### Aim of the task
Convert the records from the line containing "Given: Click the pink 删除已选的文件 button" through the line containing "Action: (330, 259)" into a two-column CSV with the headers input and output. Give one row per record, with its text under input and its answer under output, each in a single quoted field with line breaks replaced by spaces.

[BEGIN The input]

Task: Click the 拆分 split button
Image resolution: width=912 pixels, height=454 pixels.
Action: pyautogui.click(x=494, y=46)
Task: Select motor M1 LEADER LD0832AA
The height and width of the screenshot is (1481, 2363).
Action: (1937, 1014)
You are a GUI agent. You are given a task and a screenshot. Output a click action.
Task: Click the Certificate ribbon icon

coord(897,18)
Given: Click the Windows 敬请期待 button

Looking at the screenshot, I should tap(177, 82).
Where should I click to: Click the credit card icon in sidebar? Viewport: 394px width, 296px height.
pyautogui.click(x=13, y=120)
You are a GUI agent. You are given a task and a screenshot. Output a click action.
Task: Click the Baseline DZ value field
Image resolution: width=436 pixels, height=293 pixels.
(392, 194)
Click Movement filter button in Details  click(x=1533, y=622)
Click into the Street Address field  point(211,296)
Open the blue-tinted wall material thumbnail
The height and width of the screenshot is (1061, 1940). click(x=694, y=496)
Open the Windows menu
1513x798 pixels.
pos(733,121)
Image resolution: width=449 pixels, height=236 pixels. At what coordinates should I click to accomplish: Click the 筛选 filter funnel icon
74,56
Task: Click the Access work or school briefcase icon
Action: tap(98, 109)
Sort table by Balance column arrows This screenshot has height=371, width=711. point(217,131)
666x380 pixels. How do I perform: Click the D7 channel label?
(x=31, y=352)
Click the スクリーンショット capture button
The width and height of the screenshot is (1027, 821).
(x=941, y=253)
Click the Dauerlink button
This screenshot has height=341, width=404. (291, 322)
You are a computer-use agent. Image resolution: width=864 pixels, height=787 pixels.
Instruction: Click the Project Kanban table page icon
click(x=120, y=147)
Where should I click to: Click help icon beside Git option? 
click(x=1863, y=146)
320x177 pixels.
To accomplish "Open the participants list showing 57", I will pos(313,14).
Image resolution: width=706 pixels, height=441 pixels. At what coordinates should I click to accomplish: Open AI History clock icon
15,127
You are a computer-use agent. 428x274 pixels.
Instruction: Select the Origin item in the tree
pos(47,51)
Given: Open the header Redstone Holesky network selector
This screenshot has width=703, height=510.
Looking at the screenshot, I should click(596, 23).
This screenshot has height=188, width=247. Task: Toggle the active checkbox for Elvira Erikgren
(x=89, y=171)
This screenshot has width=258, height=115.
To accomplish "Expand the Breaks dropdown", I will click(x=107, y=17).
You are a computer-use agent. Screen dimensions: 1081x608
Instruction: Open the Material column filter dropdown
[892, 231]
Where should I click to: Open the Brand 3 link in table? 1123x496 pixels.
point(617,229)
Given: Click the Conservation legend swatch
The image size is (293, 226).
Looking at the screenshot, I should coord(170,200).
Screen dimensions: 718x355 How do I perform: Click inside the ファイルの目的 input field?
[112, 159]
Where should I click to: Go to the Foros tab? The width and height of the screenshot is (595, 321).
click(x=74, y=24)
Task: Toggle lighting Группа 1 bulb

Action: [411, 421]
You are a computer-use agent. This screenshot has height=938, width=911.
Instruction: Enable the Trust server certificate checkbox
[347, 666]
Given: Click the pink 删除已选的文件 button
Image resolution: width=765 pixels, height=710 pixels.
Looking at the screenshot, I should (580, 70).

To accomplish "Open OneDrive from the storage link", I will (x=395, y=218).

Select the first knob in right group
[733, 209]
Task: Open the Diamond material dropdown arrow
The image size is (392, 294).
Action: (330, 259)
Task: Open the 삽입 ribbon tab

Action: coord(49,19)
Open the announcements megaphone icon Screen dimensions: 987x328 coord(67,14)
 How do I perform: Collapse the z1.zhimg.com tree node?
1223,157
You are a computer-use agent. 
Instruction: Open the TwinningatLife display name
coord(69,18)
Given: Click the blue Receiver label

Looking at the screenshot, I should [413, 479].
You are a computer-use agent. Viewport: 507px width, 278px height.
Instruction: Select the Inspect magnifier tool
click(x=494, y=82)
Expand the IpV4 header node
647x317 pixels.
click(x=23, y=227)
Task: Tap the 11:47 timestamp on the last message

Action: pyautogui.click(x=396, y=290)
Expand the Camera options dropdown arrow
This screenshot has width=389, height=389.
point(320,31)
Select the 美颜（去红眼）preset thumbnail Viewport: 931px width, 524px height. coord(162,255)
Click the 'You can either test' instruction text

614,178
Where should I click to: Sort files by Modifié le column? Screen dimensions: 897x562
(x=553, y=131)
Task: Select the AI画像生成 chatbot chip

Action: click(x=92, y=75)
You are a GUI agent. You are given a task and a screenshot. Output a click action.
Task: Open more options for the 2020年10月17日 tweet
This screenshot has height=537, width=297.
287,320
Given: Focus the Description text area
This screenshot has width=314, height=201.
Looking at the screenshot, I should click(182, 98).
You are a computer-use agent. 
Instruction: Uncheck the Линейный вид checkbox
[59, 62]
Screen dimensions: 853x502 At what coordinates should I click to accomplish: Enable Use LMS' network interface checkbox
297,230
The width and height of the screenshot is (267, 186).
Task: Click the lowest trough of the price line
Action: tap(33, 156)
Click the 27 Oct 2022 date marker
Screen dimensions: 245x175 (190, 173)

[END The input]

### Solution to the problem
input,output
"Given: Click the pink 删除已选的文件 button Image resolution: width=765 pixels, height=710 pixels.","Looking at the screenshot, I should (580, 70)."
"To accomplish ""Open OneDrive from the storage link"",","I will (x=395, y=218)."
"Select the first knob in right group","[733, 209]"
"Task: Open the Diamond material dropdown arrow The image size is (392, 294).","Action: (330, 259)"